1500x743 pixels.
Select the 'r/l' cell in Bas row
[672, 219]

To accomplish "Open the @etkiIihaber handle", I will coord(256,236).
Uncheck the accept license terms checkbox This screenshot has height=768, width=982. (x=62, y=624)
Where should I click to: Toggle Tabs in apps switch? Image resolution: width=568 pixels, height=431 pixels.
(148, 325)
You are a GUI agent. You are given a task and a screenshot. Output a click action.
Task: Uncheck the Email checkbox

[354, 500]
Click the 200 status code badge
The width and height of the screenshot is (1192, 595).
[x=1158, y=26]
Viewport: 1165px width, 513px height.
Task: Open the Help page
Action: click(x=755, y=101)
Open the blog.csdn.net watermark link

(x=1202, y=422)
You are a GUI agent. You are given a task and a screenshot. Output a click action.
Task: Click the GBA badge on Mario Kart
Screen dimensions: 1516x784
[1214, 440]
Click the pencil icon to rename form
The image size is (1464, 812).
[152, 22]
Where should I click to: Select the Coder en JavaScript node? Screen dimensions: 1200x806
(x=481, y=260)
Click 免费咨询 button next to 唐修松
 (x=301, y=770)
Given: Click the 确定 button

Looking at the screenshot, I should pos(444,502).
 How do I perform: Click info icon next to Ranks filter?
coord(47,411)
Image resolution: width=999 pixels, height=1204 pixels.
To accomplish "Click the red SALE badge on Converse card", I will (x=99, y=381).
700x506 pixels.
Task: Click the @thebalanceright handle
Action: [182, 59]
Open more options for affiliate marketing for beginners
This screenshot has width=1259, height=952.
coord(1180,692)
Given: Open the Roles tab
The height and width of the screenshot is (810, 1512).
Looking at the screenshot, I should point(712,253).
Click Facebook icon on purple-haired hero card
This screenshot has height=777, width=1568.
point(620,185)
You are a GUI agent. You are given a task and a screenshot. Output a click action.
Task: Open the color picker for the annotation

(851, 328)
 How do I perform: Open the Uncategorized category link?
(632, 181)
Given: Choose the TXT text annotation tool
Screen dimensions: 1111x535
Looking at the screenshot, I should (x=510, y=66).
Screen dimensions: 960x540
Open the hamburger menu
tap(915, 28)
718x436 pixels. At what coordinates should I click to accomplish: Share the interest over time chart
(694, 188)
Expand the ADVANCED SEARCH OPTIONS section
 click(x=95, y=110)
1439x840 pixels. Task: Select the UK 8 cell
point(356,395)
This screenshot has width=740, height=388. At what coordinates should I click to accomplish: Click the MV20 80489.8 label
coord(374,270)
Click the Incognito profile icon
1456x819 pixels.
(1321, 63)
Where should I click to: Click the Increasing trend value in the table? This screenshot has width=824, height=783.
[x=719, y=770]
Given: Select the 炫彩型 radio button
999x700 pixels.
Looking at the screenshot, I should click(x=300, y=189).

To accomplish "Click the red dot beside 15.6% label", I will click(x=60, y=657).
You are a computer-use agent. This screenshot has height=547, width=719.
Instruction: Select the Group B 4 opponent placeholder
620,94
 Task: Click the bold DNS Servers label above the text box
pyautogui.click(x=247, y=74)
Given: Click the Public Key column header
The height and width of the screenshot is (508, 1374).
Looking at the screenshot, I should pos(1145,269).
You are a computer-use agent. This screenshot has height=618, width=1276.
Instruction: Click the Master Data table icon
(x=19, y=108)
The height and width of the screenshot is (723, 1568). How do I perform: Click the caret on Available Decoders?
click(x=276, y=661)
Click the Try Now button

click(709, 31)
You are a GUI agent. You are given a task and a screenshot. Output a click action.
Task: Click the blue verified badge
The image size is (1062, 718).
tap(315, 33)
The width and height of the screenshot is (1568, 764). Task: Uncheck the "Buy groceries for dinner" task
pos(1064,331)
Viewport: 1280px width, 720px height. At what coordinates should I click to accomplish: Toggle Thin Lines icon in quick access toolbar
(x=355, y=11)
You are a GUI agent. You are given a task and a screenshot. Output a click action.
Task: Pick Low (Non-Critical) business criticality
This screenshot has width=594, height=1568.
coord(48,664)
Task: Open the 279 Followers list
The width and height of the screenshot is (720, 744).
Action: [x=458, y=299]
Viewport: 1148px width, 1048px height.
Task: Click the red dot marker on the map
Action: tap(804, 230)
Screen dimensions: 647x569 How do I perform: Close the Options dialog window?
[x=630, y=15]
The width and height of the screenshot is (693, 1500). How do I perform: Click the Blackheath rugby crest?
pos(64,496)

-*-*-

| Problem |
Set down, from the entries above, exactly the lines from the one with "Open more options" up to and including the one with "Given: Select the 炫彩型 radio button", and no other lines.

| Written answer |
Open more options for affiliate marketing for beginners
This screenshot has width=1259, height=952.
coord(1180,692)
Given: Open the Roles tab
The height and width of the screenshot is (810, 1512).
Looking at the screenshot, I should point(712,253).
Click Facebook icon on purple-haired hero card
This screenshot has height=777, width=1568.
point(620,185)
You are a GUI agent. You are given a task and a screenshot. Output a click action.
Task: Open the color picker for the annotation

(851, 328)
 How do I perform: Open the Uncategorized category link?
(632, 181)
Given: Choose the TXT text annotation tool
Screen dimensions: 1111x535
Looking at the screenshot, I should (x=510, y=66).
Screen dimensions: 960x540
Open the hamburger menu
tap(915, 28)
718x436 pixels. At what coordinates should I click to accomplish: Share the interest over time chart
(694, 188)
Expand the ADVANCED SEARCH OPTIONS section
 click(x=95, y=110)
1439x840 pixels. Task: Select the UK 8 cell
point(356,395)
This screenshot has width=740, height=388. At what coordinates should I click to accomplish: Click the MV20 80489.8 label
coord(374,270)
Click the Incognito profile icon
1456x819 pixels.
(1321, 63)
Where should I click to: Click the Increasing trend value in the table? This screenshot has width=824, height=783.
[x=719, y=770]
Given: Select the 炫彩型 radio button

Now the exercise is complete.